Turisti per un giorno fra le colline del Monferrato e una cucina peruviana
di Lucrezia Clemente e Corinna Mori
Parte 1 – Gli chef
Venti persone indossano i grembiuli. Davanti a loro, sul piano d’acciaio, scodelle, cucchiai e coltelli disposti ordinatamente. Gli ingredienti sono già stati tagliati, preparati e amalgamati in piccole ciotoline trasparenti. Una cuoca agguerrita, di cui dalle ultime file si vede spuntare solo il cappello bianco, descrive i passaggi per realizzare alcuni piatti tipici della cucina peruviana: causa di baccalà, chevice peruano e bourgeoise di quinoa. Il set ricorda volontariamente quello del talent show di cucina Masterchef che sta spopolando in tutto il mondo. La sfida non è difficile e non sono previste eliminazioni, ma gli chef Roxana e Don Pedro si divertono nei loro ruoli e, passando fra i banchi, assaggiano le salse degli aspiranti cuochi, a cui aggiungono dosi generose di sale o un pizzico di zenzero.

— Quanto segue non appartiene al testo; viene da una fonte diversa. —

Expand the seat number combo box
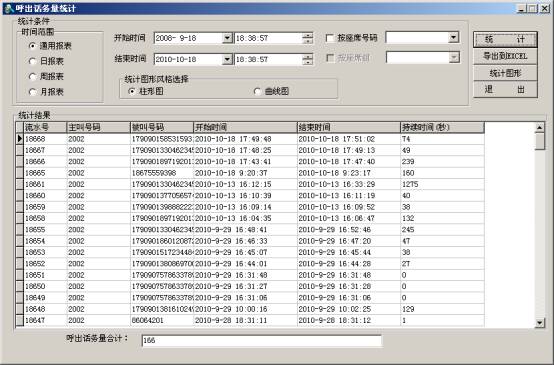Image resolution: width=554 pixels, height=365 pixels. tap(453, 37)
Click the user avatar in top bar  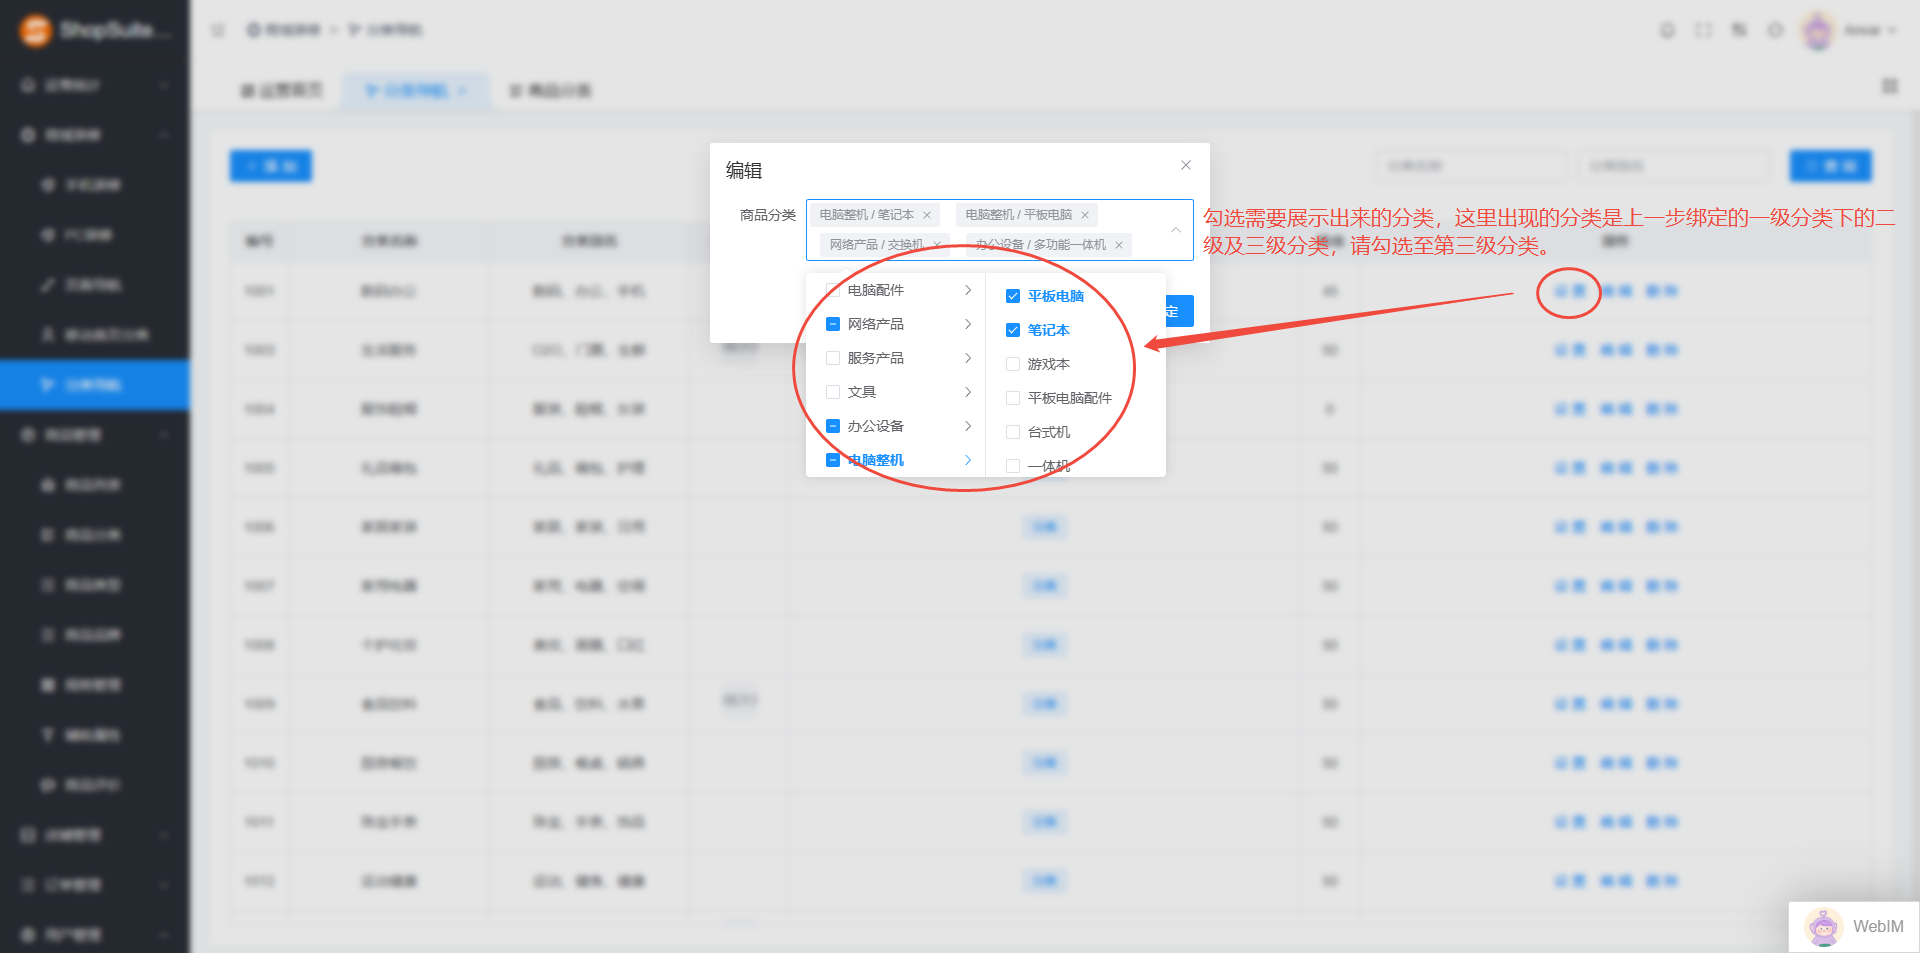1817,30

Basta una goccia messa sul dorso della mano, il pubblico aspetta il responso in silenzio. Nel frattempo raccontano della comunità peruviana, numerosa e ben radicata a Torino, a cui si rivolgono con cibi che hanno il sapore di casa, ma sono preparati con prodotti a km 0 per rafforzare il legame col territorio di adozione. Programmi televisivi di successo e attenzione alla sostenibilità ambientale sono le nuove chiavi per conquistare appassionati di cucina e foodblogger più o meno improvvisati. Qualcuno non distingue il coriandolo dal sedano, ma l’entusiasmo è quel che conta. D’obbligo il momento dell’impiattamento, il salto di qualità dall’appassionato di cibo all’esperto di cucina: è grande la soddisfazione di vedere uscire un elegante tortino di patate e baccalà dallo stampino d’acciaio. Decorazioni di ribes, mais e patate dolci e le velleità culinarie sono soddisfatte.
Parte 2 – I sommelier
A salire sul pulmino per la gita organizzata dal Festival del giornalismo alimentare è un gruppo variegato. Prima tappa delle aziende vinicole del Monferrato è Canelli, paese dell’astigiano patria dello spumante. Le ragazze chiacchierano mentre l’esperto dispensa consigli; una coppia ascolta taciturna e il cameraman si prepara il lavoro. Con una tradizione di 186 anni e patrimonio dell’Unesco dal 2014, l’azienda vinicola Bosca punta oggi ad essere anche attrazione turistica. Le alte volte in mattoni sotto alle quali vengono conservate le bottiglie hanno fatto guadagnare alle cantine del paese il nome di “cattedrali sotterranee”. A Canelli ce ne sono ben 4 visitabili e per vederle i turisti arrivano da tutto il mondo, certi di trovare uno spumante adatto a loro: più o meno dolce, alla frutta e persino analcolico. Uno sguardo rivolto ai nuovi mercati li caratterizza da sempre e oggi i Bosca guardano a quello musulmano creando, nel rispetto delle regole religiose, prodotti totalmente privi di alcool.
Il tour fra le bottiglie è arricchito da video, spettacoli di luci e musiche evocative. La voce della guida narra la storia della famiglia di imprenditori: “Ormai siete parte del nostro gruppo”, assicura, prima di introdurre al momento più atteso, la degustazione. Con un bicchiere di vino in una mano e una tartina nell’altra, i turisti ascoltano l’enologa elencare liqueur e tecniche di degorgiatura. Chi ruota il bicchiere, chi lo annusa annuendo, chi sfoggia un piglio da esperto: così un po’ tutti possono sentirsi sommelier. Soddisfatti e un po’ annebbiati, si torna sul pulmino bran
dendo a mo’ di trofeo una bottiglia omaggio di spumante.
La meta è l’azienda agricola Chiarlo a Castelnuovo Calcea. Qui ci si inerpica su una collina dove ai filari sono intervallate le opere di Emanuele Luzzati. Arte e vino sono una coppia vincente, e il secondo viene in aiuto della prima in caso di bisogno. Chi non si lascia scoraggiare da un po’ di fango può godere della vista sulle colline dalla grande panchina viola barbera, installazione del designer Chris Bangle. Gli altri li aspettano sorseggiando un bicchiere del vino dell’azienda. Ancor più soddisfatti e un poco brilli, stavolta con un poster sottobraccio, gli eroi rientrano a Torino.
Dopo una giornata fra vigneti e fornelli, si sogna il momento di presentare agli amici piatti cromatici dai sapori esotici, sentendosi già grandi chef. Ma è tardi ormai e i supermercati hanno chiuso.
Si torna a casa e si apre il frigo: Tavernello e un minestrone surgelato. La cena è servita.